- Born: October 11, 1950 (age 75) Millburn, New Jersey, U.S.
- Education: Hightstown High School Purdue University
- Occupations: Historian, novelist
- Title: Professor

= William R. Forstchen =

American historian and author (born 1950)

William R. Forstchen (born October 11, 1950) is an American historian and author. A professor of History and Faculty Fellow at Montreat College, in Montreat, North Carolina, he received his doctorate from Purdue University.

He has published numerous popular novels and works about military and alternative history, thrillers, and speculative events. His three alternate novels of the Civil War were co-written with politician Newt Gingrich; two also had the participation of writer Albert S. Hanser. He and the other two men have also written three novels about General George Washington during the American Revolutionary War.

==Early life and education==
Forstchen was born and grew up in Millburn, New Jersey. He attended Hightstown High School. He completed his doctorate at Purdue University, studying under the historian Gunther E. Rothenberg. He specialized in Military History, the American Civil War, and the History of Technology. His doctoral dissertation was The 28th USCTs: Indiana's African-Americans Go to War, 1863–1865.

Fortschen has been a resident of Hightstown, New Jersey.

== Writing ==
In addition to academic writing, Forstchen has written articles, published in such venues as Boys' Life, and novels for both adults and young adults. He has published nearly fifty books. His young adult novel, We Look Like Men of War, is about an African-American regiment that fought in the Civil War at the Battle of the Crater. It is based on material he originally developed for his dissertation.

**Exercise directions**
Answer these questions using the Forstchen biography.
1. At which college is Forstchen a professor of History?
2. Which historian supervised his doctoral studies at Purdue University?
3. At which Civil War battle did the regiment in We Look Like Men of War fight?
The items are not used in this exercise.

Item-finding records
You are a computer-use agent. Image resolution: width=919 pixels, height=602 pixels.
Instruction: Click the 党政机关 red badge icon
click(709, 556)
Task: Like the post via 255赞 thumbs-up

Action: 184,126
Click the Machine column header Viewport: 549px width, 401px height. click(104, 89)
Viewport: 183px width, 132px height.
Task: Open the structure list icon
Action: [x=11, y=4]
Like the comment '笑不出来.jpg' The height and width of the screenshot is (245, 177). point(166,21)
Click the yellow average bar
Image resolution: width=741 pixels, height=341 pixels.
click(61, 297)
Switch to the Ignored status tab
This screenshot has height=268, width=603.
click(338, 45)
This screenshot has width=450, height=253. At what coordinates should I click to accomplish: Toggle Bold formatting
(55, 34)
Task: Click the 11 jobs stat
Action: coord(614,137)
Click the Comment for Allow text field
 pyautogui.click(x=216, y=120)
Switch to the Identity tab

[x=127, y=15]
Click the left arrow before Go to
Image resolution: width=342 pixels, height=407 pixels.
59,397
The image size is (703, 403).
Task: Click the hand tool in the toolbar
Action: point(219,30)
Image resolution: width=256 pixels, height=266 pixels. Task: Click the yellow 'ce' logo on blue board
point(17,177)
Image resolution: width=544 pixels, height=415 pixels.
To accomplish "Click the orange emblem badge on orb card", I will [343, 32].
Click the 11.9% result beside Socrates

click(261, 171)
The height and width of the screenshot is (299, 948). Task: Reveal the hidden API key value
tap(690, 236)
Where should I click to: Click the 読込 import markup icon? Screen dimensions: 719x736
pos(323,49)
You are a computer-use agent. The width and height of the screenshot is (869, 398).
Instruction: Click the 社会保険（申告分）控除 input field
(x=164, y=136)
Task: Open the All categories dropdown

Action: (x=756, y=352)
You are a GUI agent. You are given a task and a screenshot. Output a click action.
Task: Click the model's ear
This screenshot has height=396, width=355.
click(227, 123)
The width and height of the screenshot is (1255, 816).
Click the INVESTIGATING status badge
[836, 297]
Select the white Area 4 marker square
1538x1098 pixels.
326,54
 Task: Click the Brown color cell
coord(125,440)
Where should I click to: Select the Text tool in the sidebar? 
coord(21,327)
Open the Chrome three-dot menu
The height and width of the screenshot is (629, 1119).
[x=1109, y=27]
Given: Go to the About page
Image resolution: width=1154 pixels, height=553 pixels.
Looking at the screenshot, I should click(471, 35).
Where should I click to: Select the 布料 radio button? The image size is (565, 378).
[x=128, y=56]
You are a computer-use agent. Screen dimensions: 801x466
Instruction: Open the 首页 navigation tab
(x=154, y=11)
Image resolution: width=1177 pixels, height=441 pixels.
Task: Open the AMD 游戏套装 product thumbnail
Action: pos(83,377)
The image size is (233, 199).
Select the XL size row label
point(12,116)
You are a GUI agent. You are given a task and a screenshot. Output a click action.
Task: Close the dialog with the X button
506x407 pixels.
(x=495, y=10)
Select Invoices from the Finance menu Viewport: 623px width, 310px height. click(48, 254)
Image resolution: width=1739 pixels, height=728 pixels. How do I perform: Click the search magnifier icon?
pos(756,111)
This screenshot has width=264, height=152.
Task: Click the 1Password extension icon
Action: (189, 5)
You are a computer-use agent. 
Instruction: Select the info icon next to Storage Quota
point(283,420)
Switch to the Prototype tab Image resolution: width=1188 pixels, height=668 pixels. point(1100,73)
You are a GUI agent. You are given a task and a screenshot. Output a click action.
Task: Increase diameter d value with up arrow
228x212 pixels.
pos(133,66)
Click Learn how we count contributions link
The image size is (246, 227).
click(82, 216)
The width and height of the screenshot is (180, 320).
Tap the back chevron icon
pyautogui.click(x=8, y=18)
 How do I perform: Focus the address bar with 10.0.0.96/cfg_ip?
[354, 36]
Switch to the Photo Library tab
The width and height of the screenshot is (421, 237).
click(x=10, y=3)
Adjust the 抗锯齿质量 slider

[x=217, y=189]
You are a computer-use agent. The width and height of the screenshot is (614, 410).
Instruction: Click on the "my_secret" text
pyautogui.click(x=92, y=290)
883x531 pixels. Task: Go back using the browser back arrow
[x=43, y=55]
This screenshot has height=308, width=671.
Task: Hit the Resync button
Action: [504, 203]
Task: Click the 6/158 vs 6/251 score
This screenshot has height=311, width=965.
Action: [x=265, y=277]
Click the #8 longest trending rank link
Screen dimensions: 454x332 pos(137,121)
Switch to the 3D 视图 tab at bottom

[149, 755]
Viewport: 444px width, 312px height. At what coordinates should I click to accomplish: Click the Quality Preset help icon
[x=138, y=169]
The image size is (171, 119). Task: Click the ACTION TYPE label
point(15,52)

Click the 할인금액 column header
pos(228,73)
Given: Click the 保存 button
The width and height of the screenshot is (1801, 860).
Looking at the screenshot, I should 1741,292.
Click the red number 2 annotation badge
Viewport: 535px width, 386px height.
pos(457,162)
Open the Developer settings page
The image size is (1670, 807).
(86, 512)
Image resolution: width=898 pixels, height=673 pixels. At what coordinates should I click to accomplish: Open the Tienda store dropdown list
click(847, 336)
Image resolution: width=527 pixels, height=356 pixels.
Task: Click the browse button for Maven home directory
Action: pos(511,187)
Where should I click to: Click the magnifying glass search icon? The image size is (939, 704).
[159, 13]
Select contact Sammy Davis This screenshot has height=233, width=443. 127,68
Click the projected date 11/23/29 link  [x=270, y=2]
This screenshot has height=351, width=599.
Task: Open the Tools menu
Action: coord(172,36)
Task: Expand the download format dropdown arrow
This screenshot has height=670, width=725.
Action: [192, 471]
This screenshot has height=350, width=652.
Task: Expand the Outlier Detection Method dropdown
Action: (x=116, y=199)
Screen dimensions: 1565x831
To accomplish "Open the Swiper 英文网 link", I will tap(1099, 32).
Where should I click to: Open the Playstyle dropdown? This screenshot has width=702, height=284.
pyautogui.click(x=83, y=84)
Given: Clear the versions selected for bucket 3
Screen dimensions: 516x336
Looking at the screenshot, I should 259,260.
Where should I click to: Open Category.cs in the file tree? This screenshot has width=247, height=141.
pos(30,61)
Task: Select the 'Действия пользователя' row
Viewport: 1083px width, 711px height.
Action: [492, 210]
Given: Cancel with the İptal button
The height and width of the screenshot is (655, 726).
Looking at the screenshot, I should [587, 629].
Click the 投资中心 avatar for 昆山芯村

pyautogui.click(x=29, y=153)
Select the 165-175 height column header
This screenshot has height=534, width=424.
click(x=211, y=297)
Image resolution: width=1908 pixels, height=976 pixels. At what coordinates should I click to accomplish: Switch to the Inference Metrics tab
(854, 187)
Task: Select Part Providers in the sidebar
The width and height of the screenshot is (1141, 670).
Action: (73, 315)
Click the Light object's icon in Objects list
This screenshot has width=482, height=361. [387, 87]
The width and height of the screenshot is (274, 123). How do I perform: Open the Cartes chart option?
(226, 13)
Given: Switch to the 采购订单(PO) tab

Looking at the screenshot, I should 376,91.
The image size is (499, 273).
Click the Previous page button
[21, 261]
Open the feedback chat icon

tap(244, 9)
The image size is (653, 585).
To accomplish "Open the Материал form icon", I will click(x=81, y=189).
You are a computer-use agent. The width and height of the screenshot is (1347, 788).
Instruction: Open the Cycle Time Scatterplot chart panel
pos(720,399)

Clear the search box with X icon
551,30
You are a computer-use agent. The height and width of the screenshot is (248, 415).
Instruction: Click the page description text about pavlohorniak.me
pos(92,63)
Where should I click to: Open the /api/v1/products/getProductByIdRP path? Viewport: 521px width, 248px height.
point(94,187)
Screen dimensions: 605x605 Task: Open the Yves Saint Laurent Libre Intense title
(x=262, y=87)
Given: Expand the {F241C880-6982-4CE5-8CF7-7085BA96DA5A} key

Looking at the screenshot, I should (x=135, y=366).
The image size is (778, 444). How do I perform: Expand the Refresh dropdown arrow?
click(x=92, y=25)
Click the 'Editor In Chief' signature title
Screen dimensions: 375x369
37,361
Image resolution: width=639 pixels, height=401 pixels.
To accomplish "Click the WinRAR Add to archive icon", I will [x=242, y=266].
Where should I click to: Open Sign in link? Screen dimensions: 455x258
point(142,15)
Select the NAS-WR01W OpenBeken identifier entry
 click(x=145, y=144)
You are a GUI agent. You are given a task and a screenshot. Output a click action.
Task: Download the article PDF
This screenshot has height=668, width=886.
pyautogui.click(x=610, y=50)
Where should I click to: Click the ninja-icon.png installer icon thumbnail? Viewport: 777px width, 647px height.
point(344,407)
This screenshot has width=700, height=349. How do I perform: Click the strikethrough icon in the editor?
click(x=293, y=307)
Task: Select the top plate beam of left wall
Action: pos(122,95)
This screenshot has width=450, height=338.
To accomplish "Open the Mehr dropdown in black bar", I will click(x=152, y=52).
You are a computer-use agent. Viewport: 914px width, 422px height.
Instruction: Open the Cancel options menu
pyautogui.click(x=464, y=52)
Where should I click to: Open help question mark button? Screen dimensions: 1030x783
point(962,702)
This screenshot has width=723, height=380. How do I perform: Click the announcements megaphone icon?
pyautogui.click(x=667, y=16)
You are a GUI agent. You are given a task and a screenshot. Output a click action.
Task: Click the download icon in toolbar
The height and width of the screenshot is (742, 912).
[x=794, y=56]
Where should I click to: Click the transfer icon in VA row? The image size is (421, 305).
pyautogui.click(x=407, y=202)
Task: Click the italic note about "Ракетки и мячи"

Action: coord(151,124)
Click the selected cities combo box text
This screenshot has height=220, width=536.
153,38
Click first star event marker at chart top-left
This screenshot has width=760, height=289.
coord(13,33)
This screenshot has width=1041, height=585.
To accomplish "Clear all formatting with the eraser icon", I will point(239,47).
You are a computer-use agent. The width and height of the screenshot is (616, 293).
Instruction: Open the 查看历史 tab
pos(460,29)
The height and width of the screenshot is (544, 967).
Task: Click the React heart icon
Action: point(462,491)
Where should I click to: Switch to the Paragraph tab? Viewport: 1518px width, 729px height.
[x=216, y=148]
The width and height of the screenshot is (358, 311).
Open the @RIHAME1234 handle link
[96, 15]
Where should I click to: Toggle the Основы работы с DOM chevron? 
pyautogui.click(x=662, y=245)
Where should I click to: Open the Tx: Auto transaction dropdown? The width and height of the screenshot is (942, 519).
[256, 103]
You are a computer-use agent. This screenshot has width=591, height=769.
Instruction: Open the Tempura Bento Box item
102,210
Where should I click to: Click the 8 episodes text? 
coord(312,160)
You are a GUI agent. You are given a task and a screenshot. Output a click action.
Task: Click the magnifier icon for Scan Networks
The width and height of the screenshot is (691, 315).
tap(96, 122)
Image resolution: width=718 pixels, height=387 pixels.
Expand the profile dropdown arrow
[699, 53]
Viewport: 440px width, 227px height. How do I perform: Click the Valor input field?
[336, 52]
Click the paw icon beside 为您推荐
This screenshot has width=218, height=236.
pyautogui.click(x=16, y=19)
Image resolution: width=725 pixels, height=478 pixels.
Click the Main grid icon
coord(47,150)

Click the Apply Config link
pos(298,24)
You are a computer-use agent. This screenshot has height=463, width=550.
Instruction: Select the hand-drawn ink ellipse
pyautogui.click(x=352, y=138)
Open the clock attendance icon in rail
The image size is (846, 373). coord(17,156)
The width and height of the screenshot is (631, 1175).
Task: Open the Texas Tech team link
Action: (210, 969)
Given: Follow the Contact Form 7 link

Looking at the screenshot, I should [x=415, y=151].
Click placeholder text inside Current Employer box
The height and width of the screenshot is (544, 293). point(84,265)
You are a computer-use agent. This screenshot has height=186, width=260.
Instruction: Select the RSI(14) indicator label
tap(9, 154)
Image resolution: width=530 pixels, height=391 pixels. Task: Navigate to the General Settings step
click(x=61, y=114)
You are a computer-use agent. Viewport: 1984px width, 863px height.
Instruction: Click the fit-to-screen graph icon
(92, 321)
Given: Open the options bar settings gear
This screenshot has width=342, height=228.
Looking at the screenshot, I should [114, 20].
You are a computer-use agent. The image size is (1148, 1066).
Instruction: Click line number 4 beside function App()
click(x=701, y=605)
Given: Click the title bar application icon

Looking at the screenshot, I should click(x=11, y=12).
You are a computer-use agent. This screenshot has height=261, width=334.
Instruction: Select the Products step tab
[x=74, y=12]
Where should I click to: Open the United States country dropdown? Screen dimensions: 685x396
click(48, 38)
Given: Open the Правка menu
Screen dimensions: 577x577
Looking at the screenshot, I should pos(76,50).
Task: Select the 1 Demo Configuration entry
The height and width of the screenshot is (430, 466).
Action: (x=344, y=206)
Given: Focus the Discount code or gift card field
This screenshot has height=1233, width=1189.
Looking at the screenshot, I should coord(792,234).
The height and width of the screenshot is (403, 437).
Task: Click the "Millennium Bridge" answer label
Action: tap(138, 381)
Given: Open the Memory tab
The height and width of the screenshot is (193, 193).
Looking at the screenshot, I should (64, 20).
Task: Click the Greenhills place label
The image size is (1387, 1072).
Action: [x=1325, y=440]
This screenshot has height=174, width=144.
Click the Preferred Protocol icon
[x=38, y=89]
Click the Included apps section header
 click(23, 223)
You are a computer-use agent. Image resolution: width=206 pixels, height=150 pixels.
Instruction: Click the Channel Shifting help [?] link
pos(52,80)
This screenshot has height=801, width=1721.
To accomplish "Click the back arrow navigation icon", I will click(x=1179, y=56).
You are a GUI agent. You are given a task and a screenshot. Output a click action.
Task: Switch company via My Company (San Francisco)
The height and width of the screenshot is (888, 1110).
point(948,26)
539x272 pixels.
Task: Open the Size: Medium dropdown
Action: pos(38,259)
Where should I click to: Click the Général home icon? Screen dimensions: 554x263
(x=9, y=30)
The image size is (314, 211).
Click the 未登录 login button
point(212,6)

**Final result**
1. Montreat College, in Montreat, North Carolina.
2. Gunther E. Rothenberg.
3. The Battle of the Crater.